You have to ask yourself, with all the money going into passive, are there things to be concerned about, and understanding the analyses and the evidentiary data is important to consider.
It was really great to talk with Michael Green about all of this. In fact, I met Michael through mutual friend Danielle DiMartino, at a Fed dinner in Manhattan, and Danielle has been hugely inspirational to me for many reasons. She was the in-house adviser to Richard Fisher for many years, including throughout the credit crisis. Danielle left the Fed around the same time that I left my former career role, and it was interesting, because there were a lot of parallels there, but we didn’t meet until several years later. I have a huge amount of respect for the two of them.
Harp: Do you have your eyes on any types of ETFs right now, and if so, which ones?
Barse: Yes. It is my opinion that inflation will continue to gradually come down but remain elevated relative to where it’s been since quantitative easing started here in the U.S. Of course, I could be wrong, and I admit when I am, just ask my wife Jodi [Laughs]. We have been allocating to ETFs comprised of value equities and companies with a history of increasing their dividends.

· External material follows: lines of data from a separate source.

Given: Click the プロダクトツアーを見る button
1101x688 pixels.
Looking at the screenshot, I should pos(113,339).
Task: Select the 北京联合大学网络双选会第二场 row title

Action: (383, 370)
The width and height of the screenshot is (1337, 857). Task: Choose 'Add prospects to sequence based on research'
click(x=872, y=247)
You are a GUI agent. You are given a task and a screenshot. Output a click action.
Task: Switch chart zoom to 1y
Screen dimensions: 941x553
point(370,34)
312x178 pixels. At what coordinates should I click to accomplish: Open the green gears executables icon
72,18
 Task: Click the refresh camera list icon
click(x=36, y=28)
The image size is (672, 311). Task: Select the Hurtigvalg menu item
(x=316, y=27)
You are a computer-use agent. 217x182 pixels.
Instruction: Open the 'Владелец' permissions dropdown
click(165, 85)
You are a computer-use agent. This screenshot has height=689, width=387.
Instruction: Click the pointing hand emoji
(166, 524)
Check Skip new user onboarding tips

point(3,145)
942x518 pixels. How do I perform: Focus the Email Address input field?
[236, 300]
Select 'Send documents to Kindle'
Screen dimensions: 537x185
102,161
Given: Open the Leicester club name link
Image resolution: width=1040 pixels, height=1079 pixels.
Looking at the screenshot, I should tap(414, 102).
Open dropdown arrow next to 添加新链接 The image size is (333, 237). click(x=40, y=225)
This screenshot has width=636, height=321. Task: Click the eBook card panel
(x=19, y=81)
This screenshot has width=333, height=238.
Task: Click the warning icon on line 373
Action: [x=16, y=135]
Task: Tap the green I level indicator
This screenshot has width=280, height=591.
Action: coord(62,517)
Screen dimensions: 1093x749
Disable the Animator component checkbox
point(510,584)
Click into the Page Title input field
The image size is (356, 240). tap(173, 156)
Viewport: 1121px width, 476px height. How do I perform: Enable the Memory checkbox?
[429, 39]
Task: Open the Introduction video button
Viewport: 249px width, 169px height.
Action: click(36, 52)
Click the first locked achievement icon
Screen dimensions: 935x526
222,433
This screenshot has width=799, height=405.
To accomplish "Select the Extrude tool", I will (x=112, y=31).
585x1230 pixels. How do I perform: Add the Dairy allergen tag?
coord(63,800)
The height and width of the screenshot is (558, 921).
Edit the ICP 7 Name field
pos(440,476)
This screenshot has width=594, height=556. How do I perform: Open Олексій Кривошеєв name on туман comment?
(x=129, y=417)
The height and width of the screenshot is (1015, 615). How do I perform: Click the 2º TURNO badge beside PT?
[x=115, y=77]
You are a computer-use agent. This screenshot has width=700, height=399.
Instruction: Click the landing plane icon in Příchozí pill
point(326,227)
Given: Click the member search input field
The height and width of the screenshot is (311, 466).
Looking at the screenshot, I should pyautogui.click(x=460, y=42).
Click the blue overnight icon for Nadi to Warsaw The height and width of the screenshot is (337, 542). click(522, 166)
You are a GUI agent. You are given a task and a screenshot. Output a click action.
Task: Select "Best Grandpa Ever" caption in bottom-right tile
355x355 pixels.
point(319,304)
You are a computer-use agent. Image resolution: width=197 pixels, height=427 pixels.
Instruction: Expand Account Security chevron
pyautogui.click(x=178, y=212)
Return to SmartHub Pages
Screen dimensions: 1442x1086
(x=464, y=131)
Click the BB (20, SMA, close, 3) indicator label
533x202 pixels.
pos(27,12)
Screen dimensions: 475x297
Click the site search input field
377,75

We have also been using select individual equities that fit the same profile. We continue to have some exposure to growth, but it is our view that we are in a different investing paradigm relative to QE, at least for now. Generally speaking, we don’t get too esoteric in our ETF allocation because of the client base that we serve; but, thematically, we’re looking at ETFs that theoretically would have the ability to help navigate through the disinflationary environment through which we continue to evolve. We also like certain sectors of international equities that may benefit from a falling dollar.
Harp: What are you looking forward to about Exchange?
Barse: Thought leadership and idea sharing. One of the things that I consistently noticed in my former career is that many financial advisors focused on the mousetrap, right? They focus on the engine under the hood. There’s a huge opportunity for financial advisors to learn advanced financial planning concepts, and I’m very excited to be lecturing on that subject at Exchange. It’s also an opportunity to learn the latest and greatest about what’s happening in the ETF industry. There are so many financial advisors that have yet to even allocate to exchange traded funds. And Exchange, without question, is a who’s who in the ETF world. It is a must-attend conference, and I cannot wait to get there.
D. Vance Barse is an investment adviser representative with and offers advisory services through Commonwealth Financial Network®, a Registered Investment Adviser.